This podcast features the highlights of the new collaborative NatureFinance@Oxford Seminar Series, which brings together leading researchers to explore the critical intersection of biodiversity and nature financing. The series is a collaboration between the Resilient Planet Finance Lab and the Oxford Nature Positive Hub, Department of Biology.
Episode 1
Mapping Financial System Interactions with Ecosystem Tipping Points: Evidence from the Brazilian Amazon and Indonesian Peatlands
Professor Josh Ryan-Collins
University College London
How do financial flows contribute to large-scale ecosystem breakdown? This seminar explores the macroeconomic and financial risks posed by ecosystem degradation, focusing on two critical ecosystems: the Brazilian Amazon and Indonesia’s tropical peatlands. Using supply chain data, Prof Josh Ryan-Collins identifies 39 companies driving deforestation and analyses a decade of financial flows — spanning loans, equity, and debt issuances — tracing them back to major commercial and investment banks.
Episode 2
What is a Unit of Nature?
Measurement Challenges in the Emerging Biodiversity Credit Market
Dr Hannah Wauchope
University of Edinburgh
As interest in measuring biodiversity grows, the need for standardised, generalisable metrics becomes increasingly important — especially for businesses and the financial sector looking to quantify biodiversity impacts. In this episode, Dr Hannah Wauchope dives into a groundbreaking framework designed to clarify how biodiversity units are defined within the rapidly expanding voluntary biodiversity credits market.
Episode 3
The Promise and Pitfalls of Biodiversity Finance: A Conversation with Siddarth Shrikanth (Director of Natural Climate Solutions at Just Climate)
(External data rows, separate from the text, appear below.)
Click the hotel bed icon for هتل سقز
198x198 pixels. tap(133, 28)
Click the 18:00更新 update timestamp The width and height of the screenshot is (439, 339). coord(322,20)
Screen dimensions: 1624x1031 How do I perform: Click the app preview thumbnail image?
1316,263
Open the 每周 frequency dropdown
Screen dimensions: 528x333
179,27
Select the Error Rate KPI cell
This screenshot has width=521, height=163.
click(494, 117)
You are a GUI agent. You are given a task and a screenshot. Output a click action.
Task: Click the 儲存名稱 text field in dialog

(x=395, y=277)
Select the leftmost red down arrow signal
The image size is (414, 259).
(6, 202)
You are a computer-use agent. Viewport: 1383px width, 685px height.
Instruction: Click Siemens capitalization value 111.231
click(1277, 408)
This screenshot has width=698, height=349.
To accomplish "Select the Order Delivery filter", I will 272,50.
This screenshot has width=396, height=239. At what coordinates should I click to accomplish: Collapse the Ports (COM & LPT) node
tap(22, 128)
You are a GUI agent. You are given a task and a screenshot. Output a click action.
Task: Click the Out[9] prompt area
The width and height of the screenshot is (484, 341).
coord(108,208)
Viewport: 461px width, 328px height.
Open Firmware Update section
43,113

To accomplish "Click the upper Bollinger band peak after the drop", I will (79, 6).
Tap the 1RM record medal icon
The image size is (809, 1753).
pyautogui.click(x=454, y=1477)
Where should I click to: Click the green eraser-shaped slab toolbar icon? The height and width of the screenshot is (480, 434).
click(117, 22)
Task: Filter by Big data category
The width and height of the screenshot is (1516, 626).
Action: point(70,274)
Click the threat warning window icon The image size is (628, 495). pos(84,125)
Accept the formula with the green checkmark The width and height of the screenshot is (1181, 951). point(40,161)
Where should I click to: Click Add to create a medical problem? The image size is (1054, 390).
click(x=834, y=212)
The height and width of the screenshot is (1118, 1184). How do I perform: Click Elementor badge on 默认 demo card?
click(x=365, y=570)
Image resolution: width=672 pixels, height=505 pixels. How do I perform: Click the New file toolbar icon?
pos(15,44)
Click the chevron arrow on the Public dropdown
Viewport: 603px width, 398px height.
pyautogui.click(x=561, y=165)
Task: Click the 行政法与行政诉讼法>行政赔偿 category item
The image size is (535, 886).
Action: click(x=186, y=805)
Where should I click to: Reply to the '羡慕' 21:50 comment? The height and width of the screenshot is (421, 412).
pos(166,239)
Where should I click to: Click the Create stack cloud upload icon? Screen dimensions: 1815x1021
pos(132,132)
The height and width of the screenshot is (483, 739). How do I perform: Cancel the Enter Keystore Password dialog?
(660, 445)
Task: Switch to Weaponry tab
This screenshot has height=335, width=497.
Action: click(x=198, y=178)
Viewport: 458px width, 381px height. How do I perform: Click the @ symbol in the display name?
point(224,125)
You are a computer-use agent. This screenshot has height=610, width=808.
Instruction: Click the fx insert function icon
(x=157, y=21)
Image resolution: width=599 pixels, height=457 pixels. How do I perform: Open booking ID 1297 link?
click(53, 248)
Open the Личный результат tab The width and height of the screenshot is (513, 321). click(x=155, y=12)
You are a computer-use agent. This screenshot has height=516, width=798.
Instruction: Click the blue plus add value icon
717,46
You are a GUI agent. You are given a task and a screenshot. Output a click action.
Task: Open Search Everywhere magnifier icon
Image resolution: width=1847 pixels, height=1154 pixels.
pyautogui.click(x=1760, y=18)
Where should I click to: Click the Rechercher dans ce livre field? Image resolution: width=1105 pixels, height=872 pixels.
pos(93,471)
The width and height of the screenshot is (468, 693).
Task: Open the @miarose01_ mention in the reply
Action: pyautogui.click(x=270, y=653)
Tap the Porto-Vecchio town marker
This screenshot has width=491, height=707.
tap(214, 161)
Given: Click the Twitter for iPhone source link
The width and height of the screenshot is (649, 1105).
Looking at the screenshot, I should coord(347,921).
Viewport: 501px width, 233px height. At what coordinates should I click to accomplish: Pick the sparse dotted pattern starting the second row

In this episode, Siddarth Shrikanth, investor and author, talks to Dr Sophus zu Ermgassen about the promises and pitfalls of biodiversity finance — how money is flowing into nature-based solutions, where it’s falling short, and why current financial systems struggle to truly value nature. He unpacks the challenges of measuring impact, the limits of market-based solutions, and the growing role of private capital in addressing environmental crises.